I’m exploring other options of buying and acquiring ebooks. Today I decided to divert some of the money I would otherwise have spent at Amazon as donations to Standard Ebooks.

Standard Ebooks is a US based ‘low profit‘ organisation that creates ebooks from books that are (considered to be) in the public domain in the USA, and releases those ebooks into the public domain themselves.
It ensures works are available as ebook, also when there’s no commercial entity willing to market an ebook version.

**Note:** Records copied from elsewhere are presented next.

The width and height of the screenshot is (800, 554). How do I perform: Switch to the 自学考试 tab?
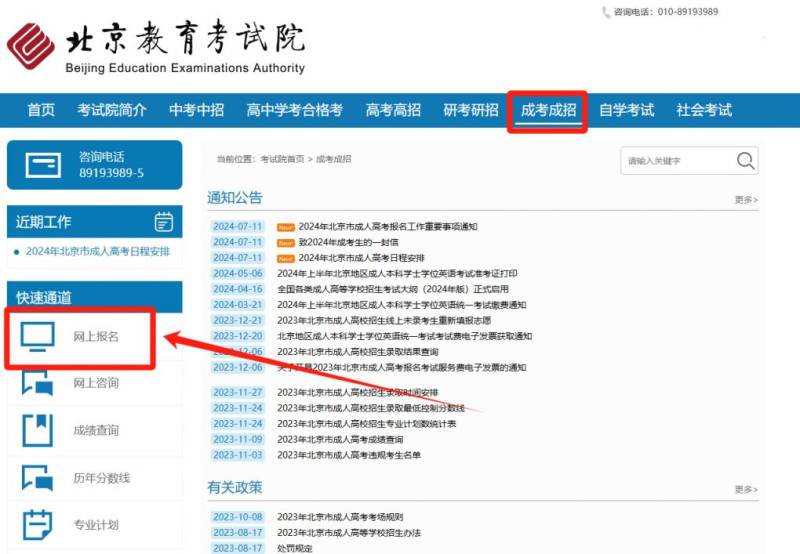(626, 110)
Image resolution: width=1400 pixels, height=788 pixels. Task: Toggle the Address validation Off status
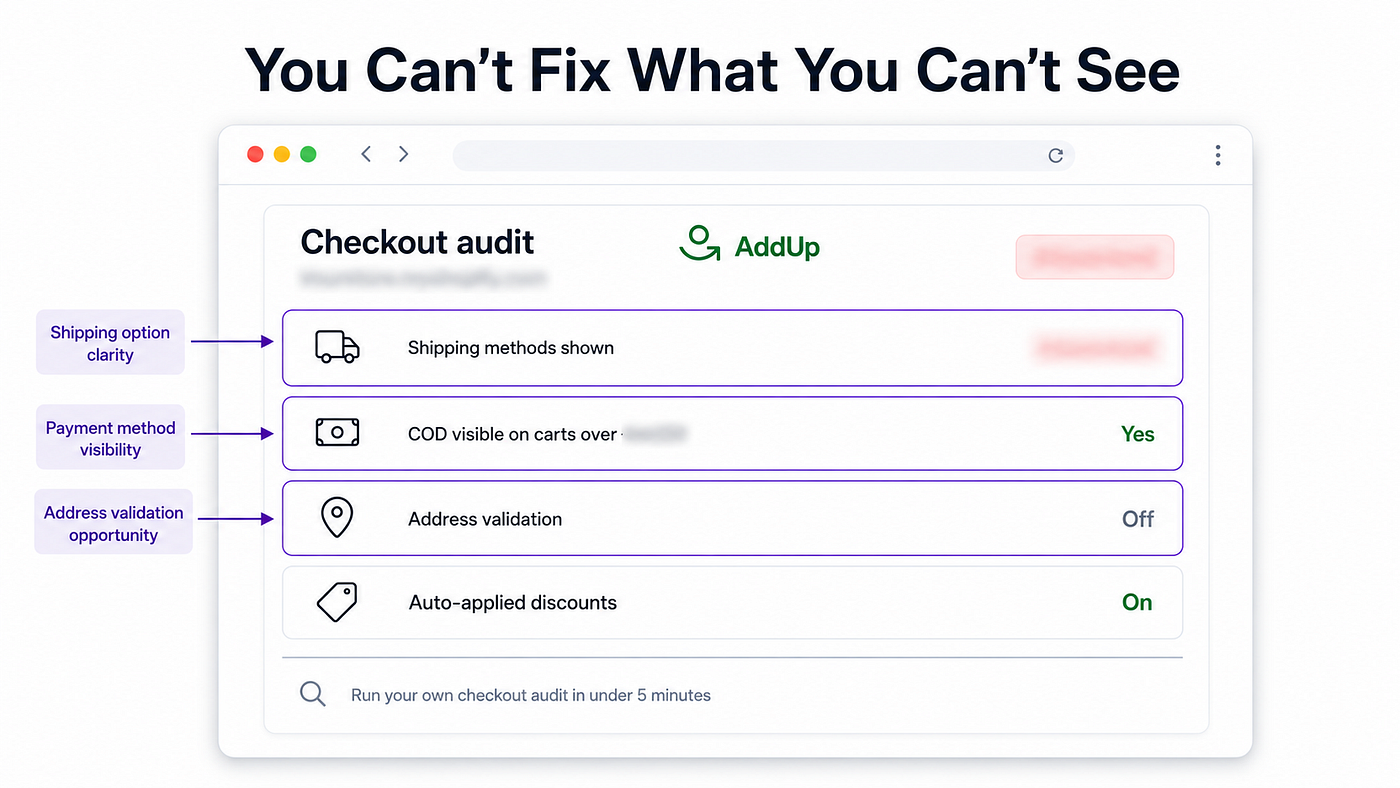[x=1138, y=519]
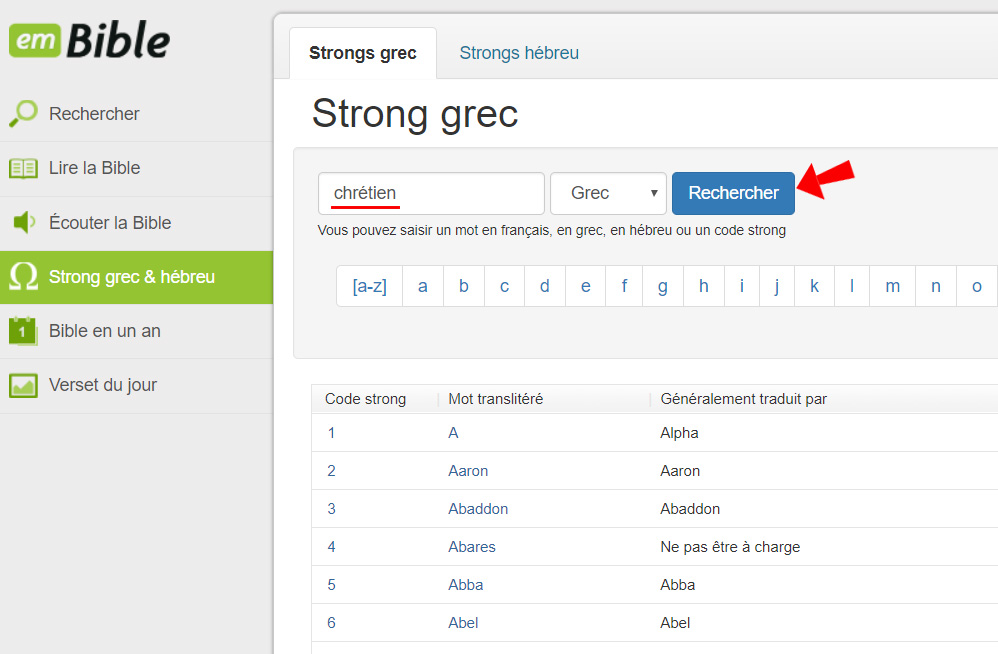Click the omega Strong grec icon
This screenshot has height=654, width=998.
point(23,277)
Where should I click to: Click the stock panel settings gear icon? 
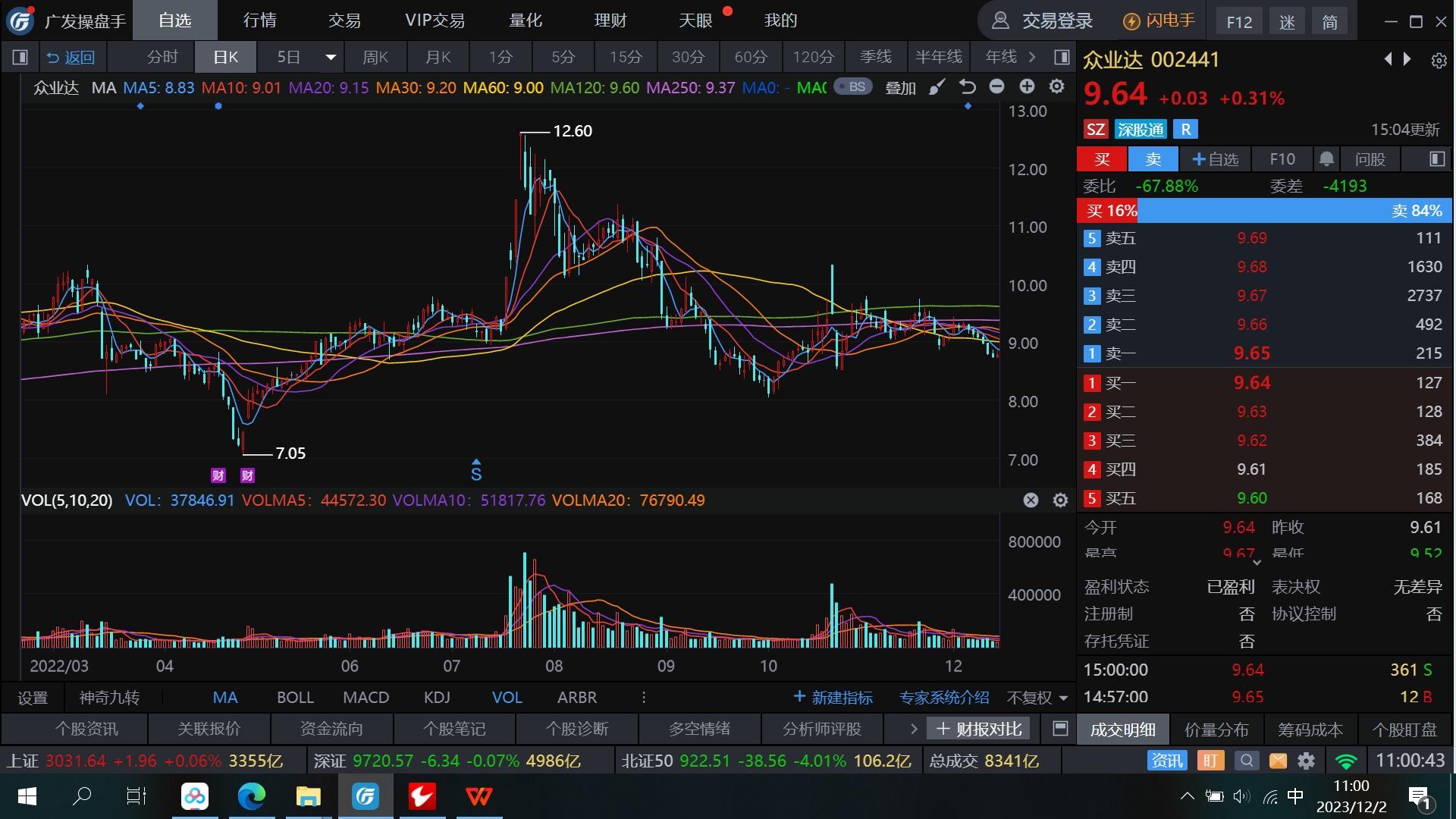(x=1439, y=61)
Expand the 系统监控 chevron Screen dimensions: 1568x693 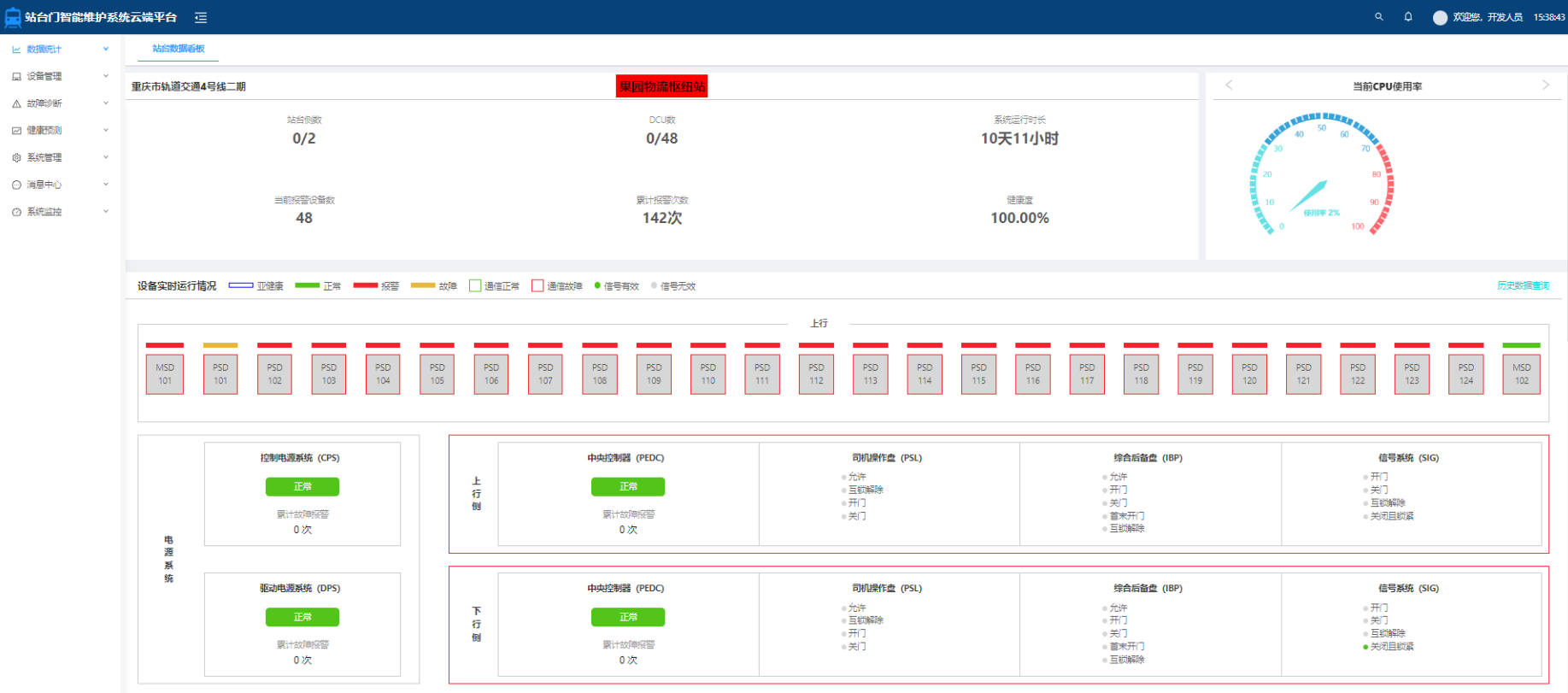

Creativity builds on creativity, creators mutually influence each other across borders and across time. The public domain is a key societal boon. In my voluntary work for the Open Nederland association, the focus is on facilitating the use of Creative Commons licenses for makers in the Netherlands. Creative Commons allows you to set generic permissions for various types of use, thus allowing creative works to flow more easily, both to the public and to other makers.

Making public domain ebooks from public domain books is a similar act. It ensures that human creativity available in the public domain keeps growing, despite various publishing houses actively campaigning against it (or even aiming to limit library access to works).

Much better to spend money there than at Amazon.
I’m diverting about 25% of my previous Amazon spending to Standard Ebooks.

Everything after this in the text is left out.